DataLearner is an easy-to-use tool for data mining and knowledge discovery from your own compatible ARFF and CSV-formatted training datasets (* see below). It’s fully self-contained, requires no external storage or network connectivity – it builds models directly on your phone or tablet. This is not a training course or book - it is a genuine machine-learning-based data mining app.
>> ARFF and CSV support <<
Training datasets must conform to either the Weka ARFF format or CSV (comma-separated variable). CSV files must have the following features:
* must include a header row
* class attribute is initially set as last column
>> Force class attribute to nominal <<
Most of DataLearner's algorithms expect nominal/categorical class attributes and using a numeric class attribute will cause most algorithms to fail. The new 'force class attribute to nominal' overcomes this, however, nominal class attributes with too many distinct values may use up too much RAM.
*** NEWS! DataLearner research has been selected for presentation at ADMA 2019 (15th International Conference on Advanced Data Mining and Applications) and will be published in 'Lecture Notes in Artificial Intelligence' (Springer) ***
DataLearner features classification, association and clustering algorithms from the open-source Weka (Waikato Environment for Knowledge Analysis) package, plus new algorithms developed by the Data Science Research Unit (DSRU) at Charles Sturt University.

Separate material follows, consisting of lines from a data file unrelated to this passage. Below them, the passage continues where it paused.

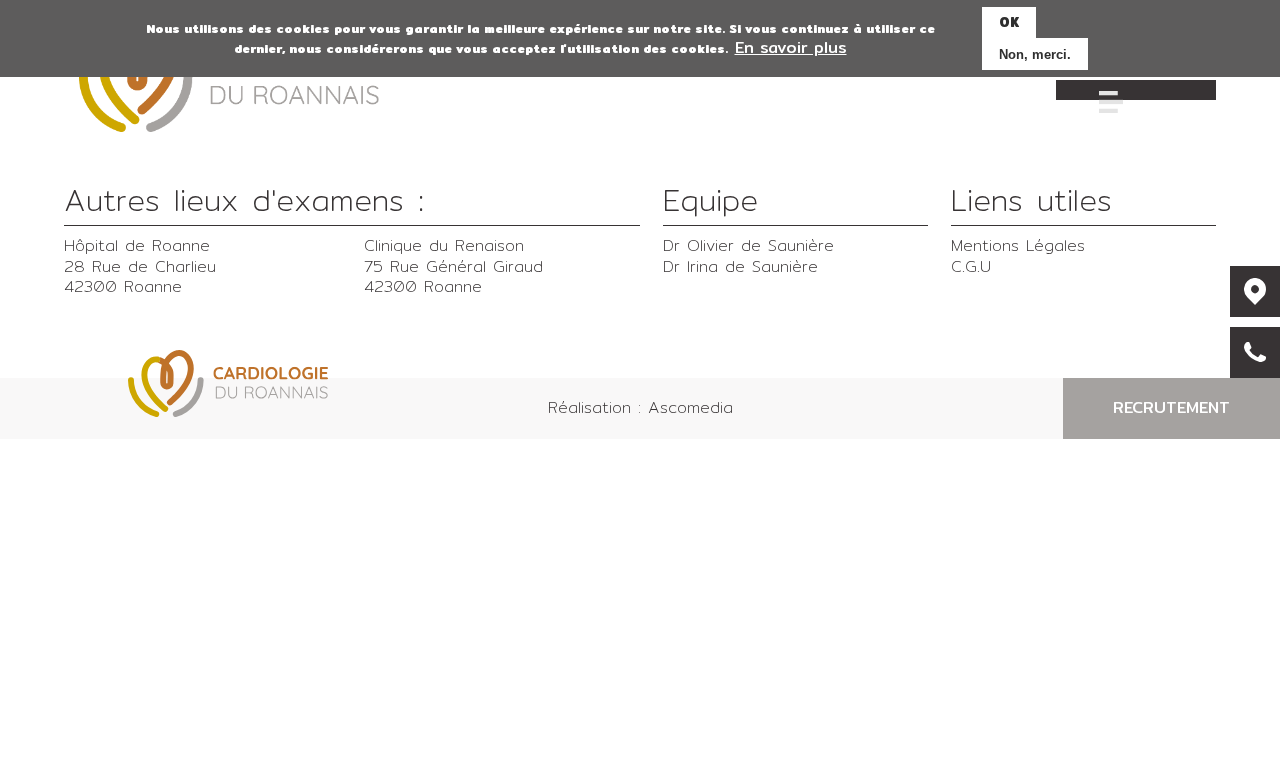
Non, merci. (1035, 54)
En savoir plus (791, 49)
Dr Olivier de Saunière (748, 245)
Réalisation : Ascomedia (640, 407)
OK (1009, 22)
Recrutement (1171, 407)
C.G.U (971, 266)
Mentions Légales (1018, 245)
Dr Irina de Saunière (740, 266)
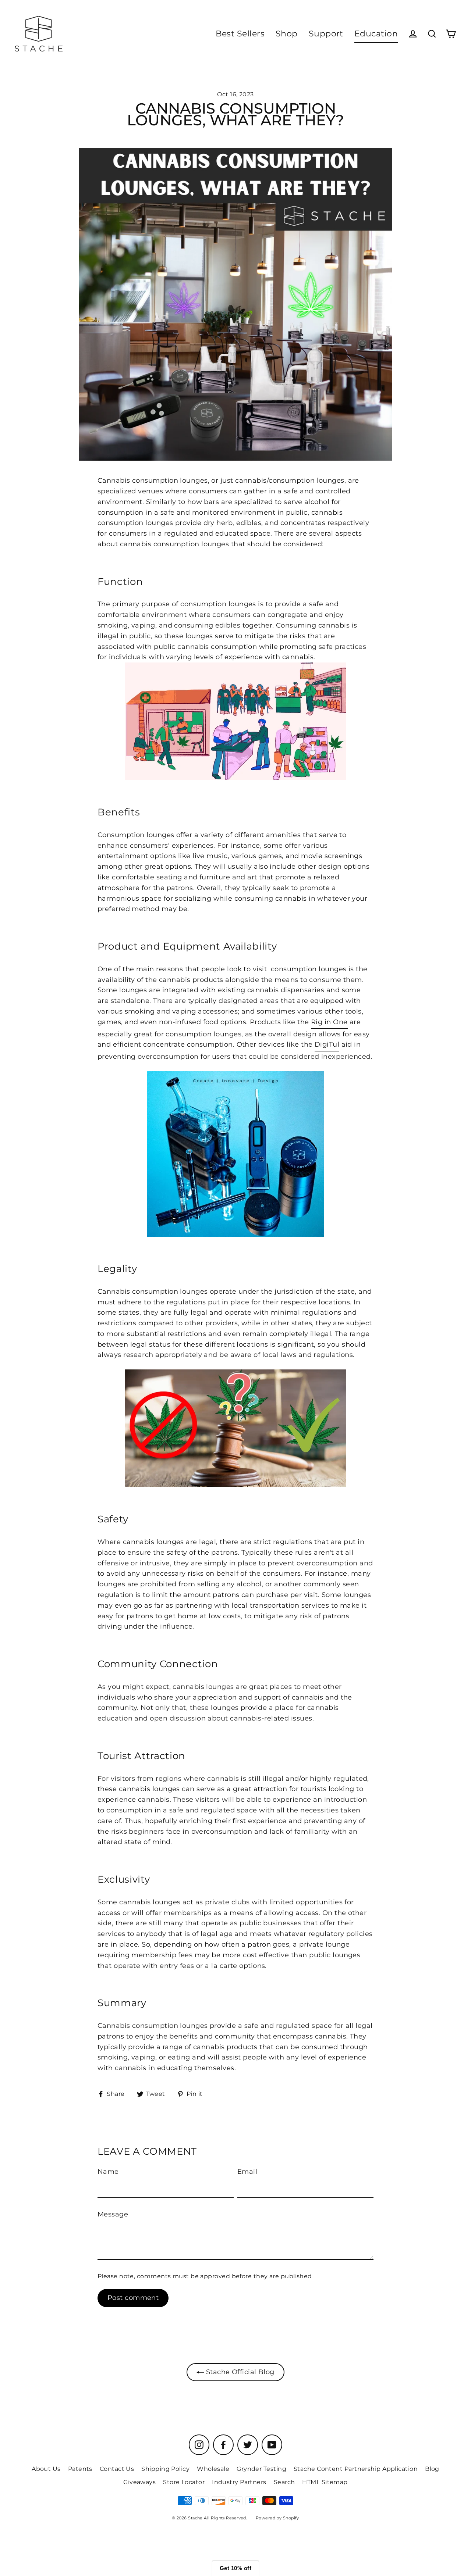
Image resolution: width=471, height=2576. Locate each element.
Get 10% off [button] (235, 2568)
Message (113, 2214)
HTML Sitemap (324, 2482)
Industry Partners (239, 2482)
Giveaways (139, 2482)
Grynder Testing (261, 2468)
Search (284, 2482)
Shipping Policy (165, 2468)
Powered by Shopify (277, 2517)
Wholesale (213, 2468)
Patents (80, 2468)
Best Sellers (240, 34)
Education (376, 34)
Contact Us (117, 2468)
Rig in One (329, 1022)
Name (108, 2172)
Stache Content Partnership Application (356, 2468)
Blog (432, 2468)
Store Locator (184, 2482)
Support (326, 34)
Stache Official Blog (239, 2372)
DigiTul (327, 1044)
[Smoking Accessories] (235, 1154)
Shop (287, 34)
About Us (46, 2468)
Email (247, 2172)
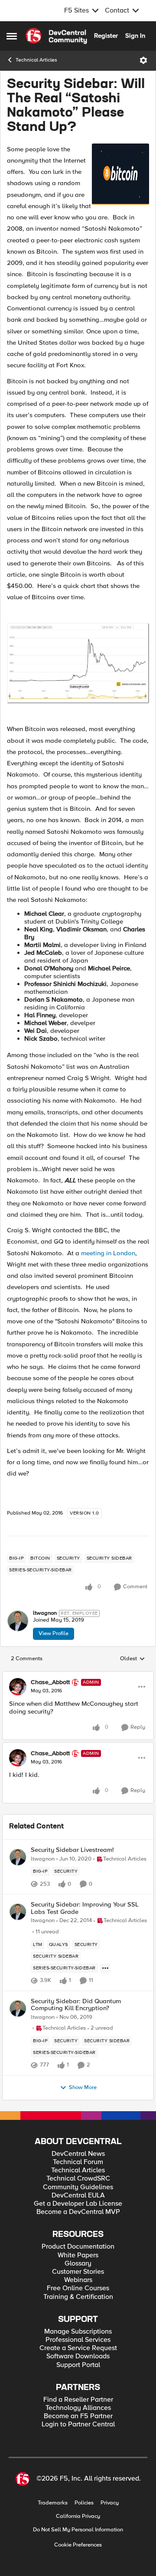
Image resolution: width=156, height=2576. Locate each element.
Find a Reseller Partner (78, 2400)
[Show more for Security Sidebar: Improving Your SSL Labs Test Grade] (105, 1968)
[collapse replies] (78, 1675)
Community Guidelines (78, 2187)
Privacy (110, 2503)
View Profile (53, 1633)
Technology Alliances (78, 2408)
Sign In (135, 35)
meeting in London (108, 1253)
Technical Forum (78, 2162)
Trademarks (53, 2503)
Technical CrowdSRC (78, 2178)
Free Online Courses (78, 2288)
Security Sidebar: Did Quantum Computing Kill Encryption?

Combined, the app provides 42 machine-learning/data-mining algorithms, including RandomForest, C4.5 (J48) and NaiveBayes.
DataLearner collects no information – it requires access to your device storage simply to load your datasets and build your machine-learning models.
DataLearner is being used as a teaching tool in the ITC573 Data and Knowledge Engineering subject
for the Master of Information Technology post-graduate degree at Charles Sturt University.
Get the resources:
GPL3-licensed source code on Github: https://github.com/darrenyatesau/DataLearner
Quick video on YouTube: https://youtu.be/H-7pETJZf-g
Research paper on arXiv: https://arxiv.org/abs/1906.03773
AusDM 2018 conference paper that initiated DataLearner: https://www.researchgate.net/publication/331126867
Researchers, if you use this app in research applications, please cite the research papers above. Thanks.
Machine-learning algorithms include:
• Bayes – BayesNet, NaiveBayes
• Functions – Logistic, SimpleLogistic, MultiLayerPerceptron (Neural Network)
• Lazy – IBk (K Nearest Neighbours), KStar
• Meta – AdaBoostM1, Bagging, LogitBoost, MultiBoostAB, Random Committee, RandomSubSpace, RotationForest
• Rules – Conjunctive Rule, Decision Table, DTNB, JRip, OneR, PART, Ridor, ZeroR
• Trees – ADTree, BFTree, DecisionStump, ForestPA, J48 (C4.5), LADTree, Random Forest, RandomTree, REPTree, SimpleCART, SPAARC, SysFor.
• Clusterers – DBSCAN, Expectation Maximisation (EM), Farthest-First, FilteredClusterer, SimpleKMeans
• Associations – Apriori, FilteredAssociator, FPGrowth
>> Where to find dataset files? <<
DataLearner comes with a built-in demo dataset called 'rain.csv', but you'll also find plenty of datasets at the OpenML website - including the popular 'ecoli' set (https://www.openml.org). Download the ARFF versions to your phone and load them into DataLearner to build models from. Watch our new video tutorial - https://www.youtube.com/watch?v=81tSbclMVT8
This software is supplied AS-IS - while it has been tested, no warranty is implied or given.